Birtum (𒀭𒁉𒅕𒌈, also spelled Birdu) was a Mesopotamian god who was the husband of Nungal. He was regarded as a deity associated with the underworld.

==Character==
Birtum's name means "fetter" or "shackle" in Akkadian, and he was likely a deification of such objects. While the word is grammatically feminine, the deity was regarded as male. A similar word, birdu ("pimple"), is etymologically unrelated to his name.

In god lists he appears in the circle of Nergal as one of the gods associated with the underworld.

==Associations with other deities==
Birtum was the husband of Nungal, the goddess of prisons. It has been proposed that he was a son of Enlil, as his wife was on occasion addressed as the daughter in law of this god.

His sukkal (attendant deity) was the god Eturammi (also spelled Eturame), whose name means "do not slacken." It is assumed that he was one of the sukkals who were simply personification of specific commands of their masters, similar to Id's sukkal Nēr-ē-tagmil ("kill, do not spare") or Nergal's sukkal Ugur ("destroy").

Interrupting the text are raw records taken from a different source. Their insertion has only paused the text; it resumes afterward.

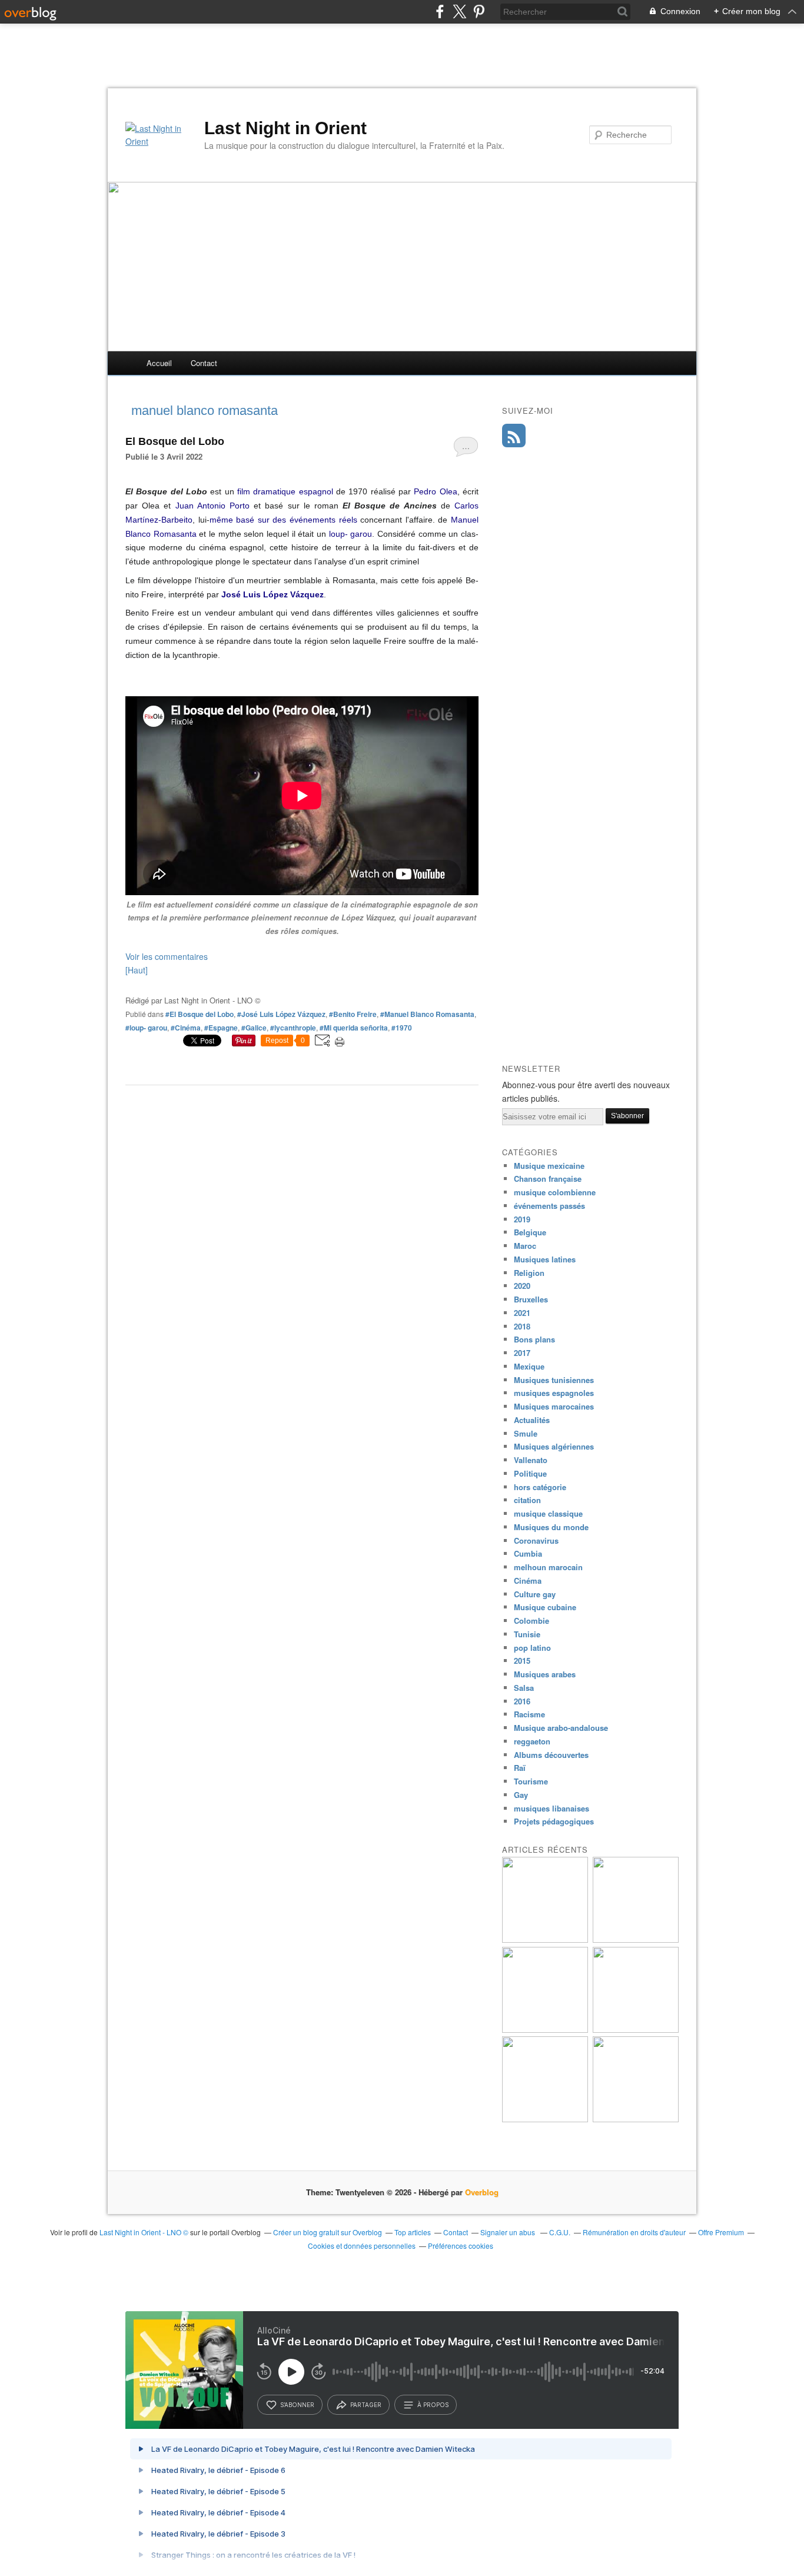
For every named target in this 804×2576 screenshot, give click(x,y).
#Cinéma (186, 1027)
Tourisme (531, 1781)
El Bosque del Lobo (174, 441)
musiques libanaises (551, 1808)
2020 (522, 1285)
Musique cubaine (545, 1607)
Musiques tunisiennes (554, 1379)
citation (527, 1499)
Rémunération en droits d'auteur (634, 2232)
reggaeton (532, 1741)
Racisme (529, 1714)
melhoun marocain (548, 1567)
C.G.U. (559, 2232)
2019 (522, 1219)
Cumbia (528, 1553)
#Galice (254, 1027)
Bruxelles (531, 1299)
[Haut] (136, 970)
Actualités (532, 1419)
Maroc (525, 1245)
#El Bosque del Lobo (199, 1014)
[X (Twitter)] (459, 11)
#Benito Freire (353, 1014)
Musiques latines (545, 1259)
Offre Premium (721, 2232)
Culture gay (535, 1594)
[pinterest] (478, 11)
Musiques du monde (551, 1527)
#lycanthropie (293, 1027)
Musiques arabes (545, 1674)
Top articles (412, 2232)
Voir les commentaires (166, 956)
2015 (522, 1660)
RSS (514, 435)
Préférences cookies (460, 2246)
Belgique (530, 1232)
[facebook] (440, 11)
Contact (204, 362)
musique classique (548, 1513)
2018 (522, 1326)
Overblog (482, 2192)
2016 (522, 1701)
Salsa (524, 1687)
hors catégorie (540, 1487)
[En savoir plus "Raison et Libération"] (636, 2119)
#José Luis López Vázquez (281, 1014)
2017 (522, 1352)
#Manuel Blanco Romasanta (427, 1014)
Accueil (159, 362)
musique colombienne (555, 1192)
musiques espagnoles (554, 1392)
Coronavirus (536, 1540)
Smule (525, 1433)
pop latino (532, 1647)
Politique (530, 1473)
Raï (520, 1767)
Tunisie (527, 1634)
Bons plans (534, 1339)
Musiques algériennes (554, 1446)
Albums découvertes (551, 1754)
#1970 (401, 1027)
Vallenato (530, 1459)
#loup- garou (146, 1027)
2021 (522, 1312)
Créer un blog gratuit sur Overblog (327, 2232)
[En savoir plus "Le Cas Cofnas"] (545, 1939)
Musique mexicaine (549, 1165)
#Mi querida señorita (354, 1027)
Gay (521, 1794)
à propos (432, 2404)
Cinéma (527, 1580)
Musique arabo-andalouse (561, 1727)
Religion (529, 1272)
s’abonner (297, 2404)
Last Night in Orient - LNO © (143, 2232)
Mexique (529, 1366)
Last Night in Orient (285, 128)
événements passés (549, 1205)
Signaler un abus (508, 2232)
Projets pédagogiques (554, 1821)
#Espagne (221, 1027)
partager (365, 2404)
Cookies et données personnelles (362, 2246)
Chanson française (548, 1178)
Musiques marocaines (554, 1406)
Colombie (531, 1620)
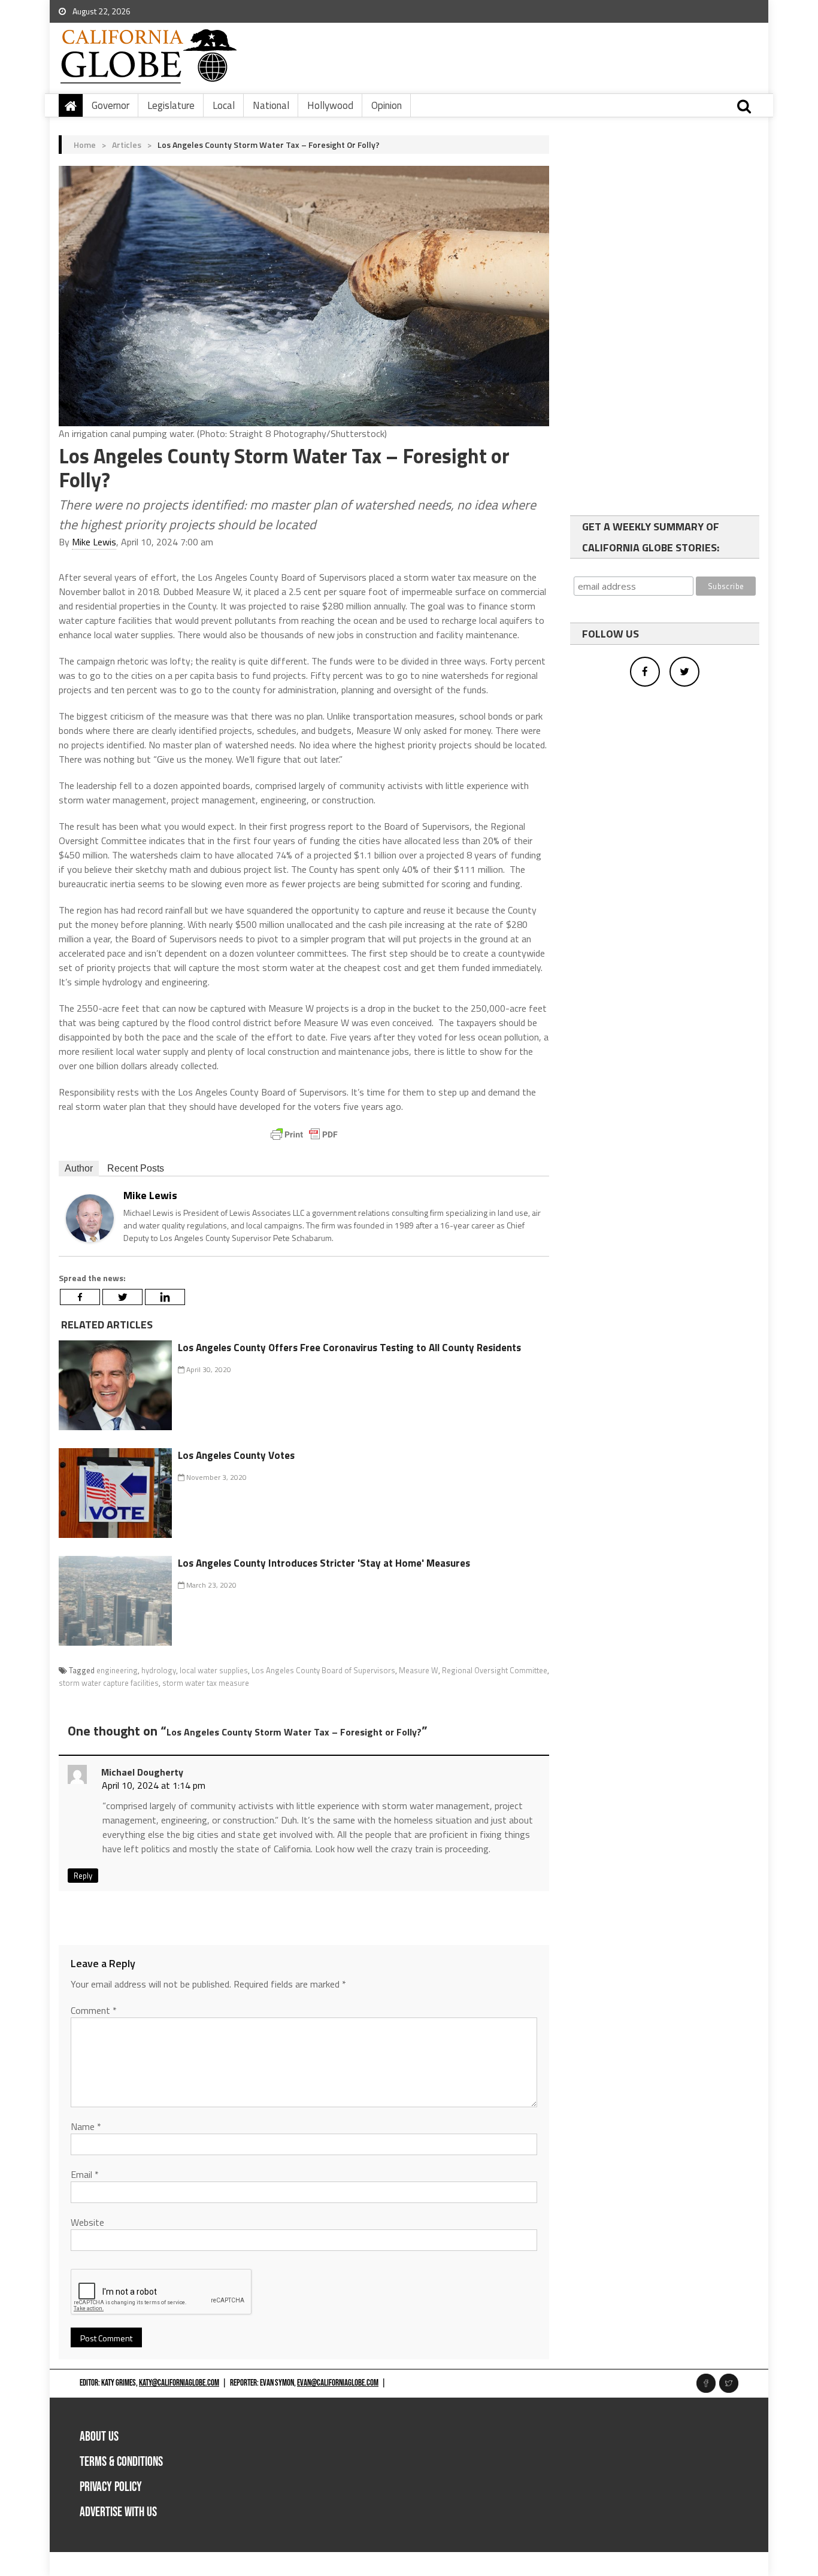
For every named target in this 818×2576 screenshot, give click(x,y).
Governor (110, 105)
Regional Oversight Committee (494, 1670)
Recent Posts (135, 1168)
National (271, 105)
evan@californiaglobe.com (337, 2383)
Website (87, 2222)
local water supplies (214, 1670)
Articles (126, 144)
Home (85, 144)
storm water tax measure (205, 1683)
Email (85, 2174)
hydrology (158, 1670)
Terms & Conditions (121, 2462)
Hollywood (330, 105)
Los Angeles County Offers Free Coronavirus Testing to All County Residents (349, 1347)
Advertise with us (118, 2512)
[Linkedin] (165, 1297)
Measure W (418, 1670)
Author (79, 1168)
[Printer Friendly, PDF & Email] (304, 1134)
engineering (117, 1670)
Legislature (171, 105)
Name (86, 2126)
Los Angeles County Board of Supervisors (323, 1670)
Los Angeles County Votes (236, 1455)
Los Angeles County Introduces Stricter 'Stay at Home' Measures (324, 1563)
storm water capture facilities (109, 1683)
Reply (83, 1876)
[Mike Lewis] (90, 1217)
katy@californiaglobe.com (179, 2383)
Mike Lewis (94, 542)
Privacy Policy (111, 2487)
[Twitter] (122, 1297)
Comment (94, 2010)
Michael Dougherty (142, 1772)
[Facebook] (80, 1297)
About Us (99, 2437)
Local (224, 105)
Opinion (386, 105)
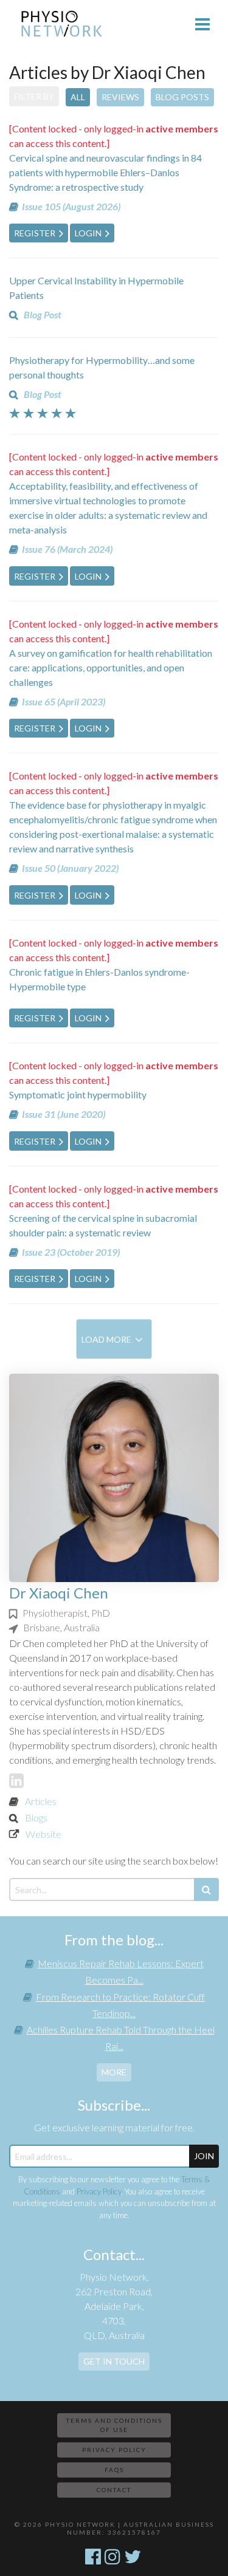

Birtum could be regarded as a twin brother of the god Šarrab(u), though sometimes the latter is instead paired with Šâbu instead. The former tradition is documented in the god list An = Anum. The names of both Birtum and Šarrabu could be written logographically as ^{d}KAL.EDIN, which literally meant "youngster of the steppe" or "strong one of the steppe." Šarrabu itself might mean "cheater" or "slanderer," though other possibilities have also been proposed, including a possible association with the Arabic word sārab, "Fata Morgana." In a single source the names of the pair are explained as "Lugal-irra and Meslamta-ea of MAR.KI"

==Worship==
Wilfred G. Lambert proposed that originally Birtum was worshiped alongside Nungal in a presently unknown city which declined in the third millennium BCE, which lead to transfer of its tutelary deities to Nippur. A well known example of such a process is the case of Nisaba, whose cult was transferred from Eresh, which disappears from records after the Ur III period, to Nippur.

==Mythology==
In a late version of the myth of Anzû, Enlil asks his assistant Nuska to summon Birtum. While the fragment in which he explains to Birtum why he needs his help is missing, in the subsequent section of the text he congratulates Ninurta (who he addresses as his lord) on behalf of Enlil and urges him to return the Tablet of Destinies after his defeat of Anzû. Ninurta rebukes him and states that he will keep this item for himself.